─── TEKS BACAAN

Oleh: Bin Karyadi Al-Biltariy*
Keimanan merupakan salah satu semangat seseorang, ibarat baterai pada sebuah handphone, jangan sampai pada titik lowbat, atau bahkan nge-drop yang mengakibatkan matinya handphone tersebut. Ketika dicharge jangan berlebihan atau terlalu lama juga sehingga mengakibatkan baterai tersebut melembung. Oleh sebab itu, harus bisa stabil pada titik kira-kira 90%.
Apabila persentasenya sedang menurun, maka harus segera dicharge, jangan dibiarkan. Jika terlalu lama tidak segera dicharge, maka durasi pengisiannya pun juga lama. Bahkan usahakan jangan sampai nge-drop, karena biasanya mencharge pada HP yang sedang mati lebih sulit daripada ketika baterai lemah.
Karena pada posisi mati, terkadang tidak bisa diketahui apakah proses charge itu pada posisi normal atau tidak, iya kalau seandainya lancar, kalau tidak lancar sebab kendala kabel charge atau aluran listrik bagaimana?
Begitu juga dengan keimanan dan semangat seseorang. Jika biasanya pada HP mulai dicharge pada titik 30% ke bawah, akan tetapi pada permasalahan ini, mungkin bisa dimulai ketika menurun pada titik 80% sebaiknya segera dicharge.
Ketika sudah penuh pada 100%, maka sudah cukup, dan jangan diteruskan terlalu lama, sebab jika sudah melampaui batas bisa membuat stres atau ibarat baterai melembung tadi. Jadi intinya harus stabil.
Pada pertengahan surah Yaasin dicantumkan, bahwasanya matahari berjalan sesuai dengan tempat peredarannya, begitu juga dengan bulan. Sebuah keniscayaan juga, matahari bertemu bulan (siang dan malam pada waktu yang sama), dan juga malam tidak akan mendahului siang. Maka semuanya akan beredar dengan konstitusi Tuhan pada garis orbitnya masing-masing.

──────

PERSYARATAN TUGAS –
**a)** Tuliskan ulang bagian teks tentang keimanan dari "Apabila persentasenya sedang" sampai "sebaiknya segera dicharge." tanpa perubahan sedikit pun.
**b)** Daftarkan setiap baris entri yang memuat kata "size". Huruf besar dan huruf kecil dibedakan.

─── BARIS DATA

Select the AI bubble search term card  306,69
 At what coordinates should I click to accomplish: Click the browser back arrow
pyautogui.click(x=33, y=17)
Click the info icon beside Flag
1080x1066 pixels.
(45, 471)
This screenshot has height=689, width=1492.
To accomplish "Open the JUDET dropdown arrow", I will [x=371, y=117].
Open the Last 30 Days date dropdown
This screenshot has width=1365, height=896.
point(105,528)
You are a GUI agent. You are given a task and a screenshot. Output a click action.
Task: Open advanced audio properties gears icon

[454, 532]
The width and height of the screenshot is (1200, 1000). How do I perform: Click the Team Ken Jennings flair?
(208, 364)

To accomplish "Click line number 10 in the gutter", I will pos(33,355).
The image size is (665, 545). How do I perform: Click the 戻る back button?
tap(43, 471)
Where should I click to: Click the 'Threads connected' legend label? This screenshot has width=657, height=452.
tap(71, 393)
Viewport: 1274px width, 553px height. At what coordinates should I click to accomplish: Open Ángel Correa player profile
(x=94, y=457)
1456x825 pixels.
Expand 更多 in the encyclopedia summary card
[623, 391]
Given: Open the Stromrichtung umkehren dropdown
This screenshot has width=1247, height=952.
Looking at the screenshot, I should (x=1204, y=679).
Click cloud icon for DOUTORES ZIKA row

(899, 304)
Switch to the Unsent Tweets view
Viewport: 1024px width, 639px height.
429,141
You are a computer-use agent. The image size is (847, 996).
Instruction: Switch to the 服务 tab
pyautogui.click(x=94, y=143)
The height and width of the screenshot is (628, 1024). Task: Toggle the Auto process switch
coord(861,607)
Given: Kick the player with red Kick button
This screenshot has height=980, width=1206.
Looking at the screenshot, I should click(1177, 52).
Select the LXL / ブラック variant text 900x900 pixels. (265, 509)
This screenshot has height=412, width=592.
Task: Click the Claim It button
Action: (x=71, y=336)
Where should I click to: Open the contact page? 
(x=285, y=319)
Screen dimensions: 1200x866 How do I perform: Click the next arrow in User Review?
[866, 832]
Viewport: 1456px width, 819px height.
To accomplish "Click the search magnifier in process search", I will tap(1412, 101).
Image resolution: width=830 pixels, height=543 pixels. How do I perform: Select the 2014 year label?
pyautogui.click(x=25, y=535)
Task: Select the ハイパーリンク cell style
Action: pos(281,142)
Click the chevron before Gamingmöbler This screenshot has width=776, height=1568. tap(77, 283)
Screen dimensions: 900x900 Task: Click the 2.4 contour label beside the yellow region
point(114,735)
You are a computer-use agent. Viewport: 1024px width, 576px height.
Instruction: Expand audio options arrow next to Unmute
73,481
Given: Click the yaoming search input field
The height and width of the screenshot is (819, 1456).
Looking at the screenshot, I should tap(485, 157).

──────

JAWABAN TIAP TUGAS –
**a)**
Apabila persentasenya sedang menurun, maka harus segera dicharge, jangan dibiarkan. Jika terlalu lama tidak segera dicharge, maka durasi pengisiannya pun juga lama. Bahkan usahakan jangan sampai nge-drop, karena biasanya mencharge pada HP yang sedang mati lebih sulit daripada ketika baterai lemah.
Karena pada posisi mati, terkadang tidak bisa diketahui apakah proses charge itu pada posisi normal atau tidak, iya kalau seandainya lancar, kalau tidak lancar sebab kendala kabel charge atau aluran listrik bagaimana?
Begitu juga dengan keimanan dan semangat seseorang. Jika biasanya pada HP mulai dicharge pada titik 30% ke bawah, akan tetapi pada permasalahan ini, mungkin bisa dimulai ketika menurun pada titik 80% sebaiknya segera dicharge.

**b)**
The image size is (665, 545). How do I perform: Click the 戻る back button?
You are a computer-use agent. The image size is (847, 996).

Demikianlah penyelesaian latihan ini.